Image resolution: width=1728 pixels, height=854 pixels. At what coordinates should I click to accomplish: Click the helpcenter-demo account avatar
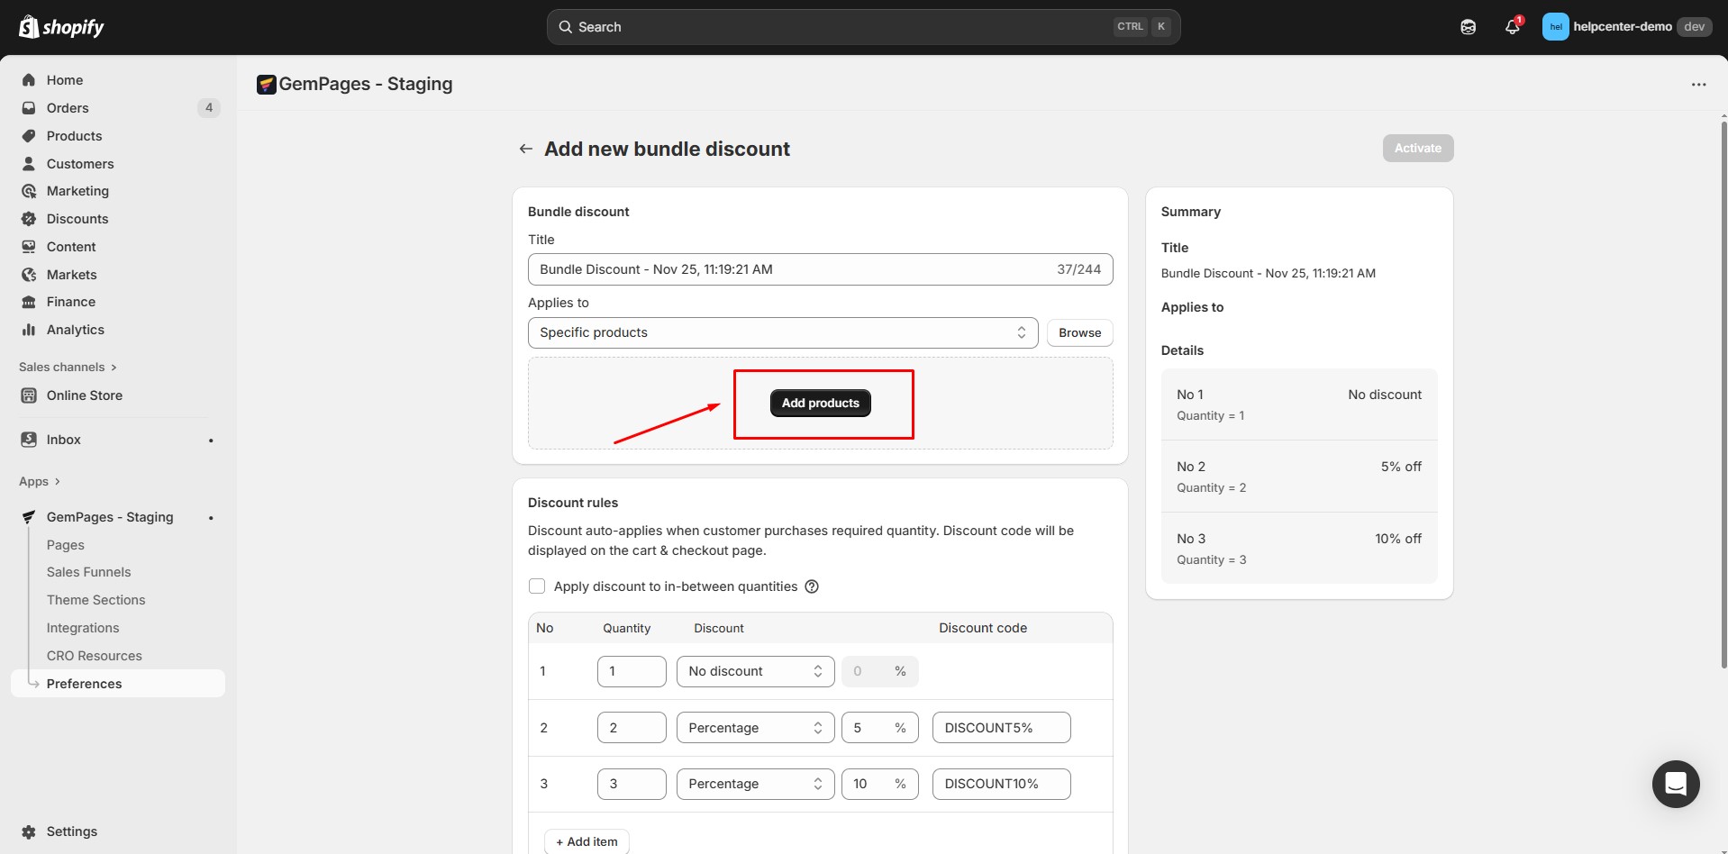click(1555, 27)
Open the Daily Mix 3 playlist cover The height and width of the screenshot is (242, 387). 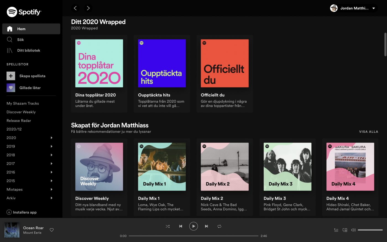click(287, 166)
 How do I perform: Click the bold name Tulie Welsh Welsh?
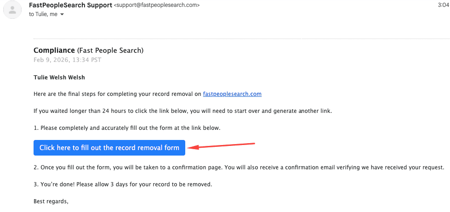tap(59, 78)
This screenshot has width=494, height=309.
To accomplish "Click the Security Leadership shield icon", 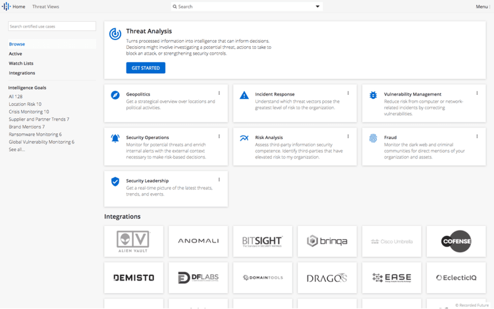I will coord(115,181).
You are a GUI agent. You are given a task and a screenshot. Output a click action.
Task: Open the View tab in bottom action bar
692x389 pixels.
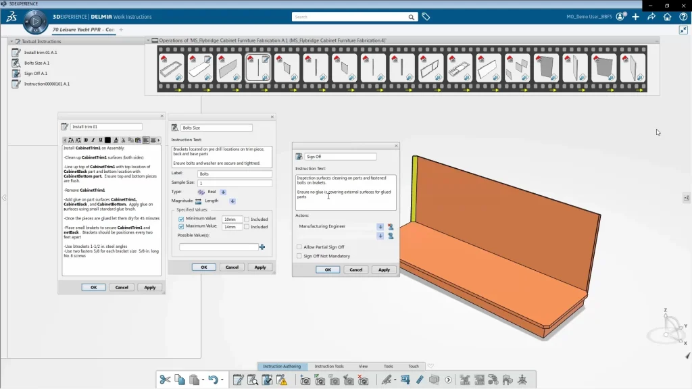pos(364,366)
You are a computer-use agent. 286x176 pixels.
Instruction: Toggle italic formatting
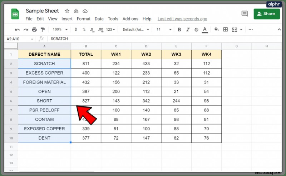click(188, 30)
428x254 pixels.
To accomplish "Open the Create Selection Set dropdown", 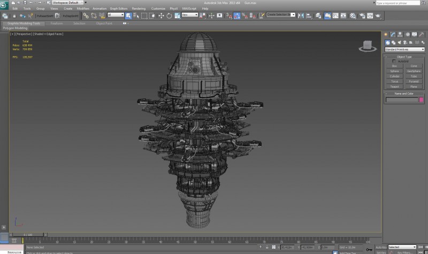I will (280, 15).
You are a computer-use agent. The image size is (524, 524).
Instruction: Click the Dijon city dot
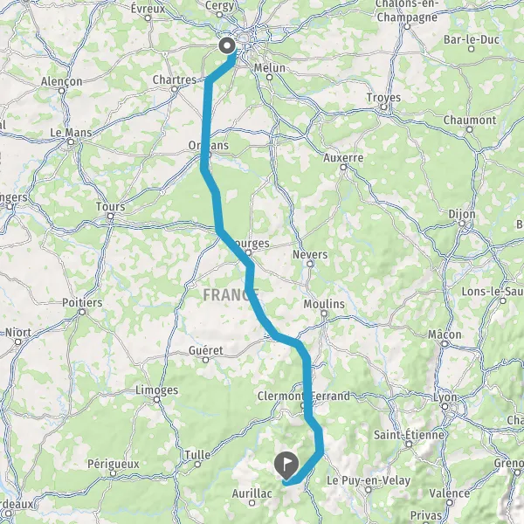(462, 224)
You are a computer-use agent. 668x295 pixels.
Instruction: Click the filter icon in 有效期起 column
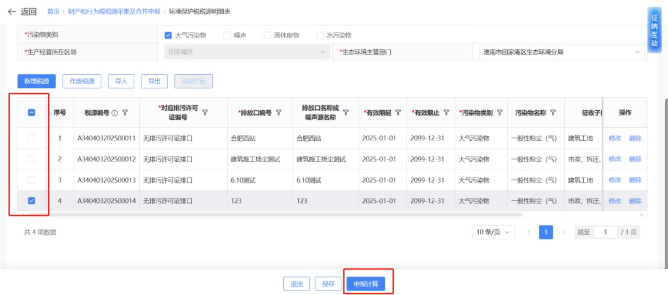coord(398,113)
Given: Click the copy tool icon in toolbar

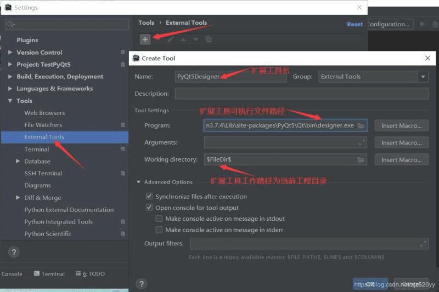Looking at the screenshot, I should (209, 39).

_____

Exercise goal> Scan the material above for the string "computer", returning each line that contains it.

Problem solution>
You are a computer-use agent. 286x176 pixels.
You are a computer-use agent. The image size is (524, 524).
You are a computer-use agent. 668x295 pixels.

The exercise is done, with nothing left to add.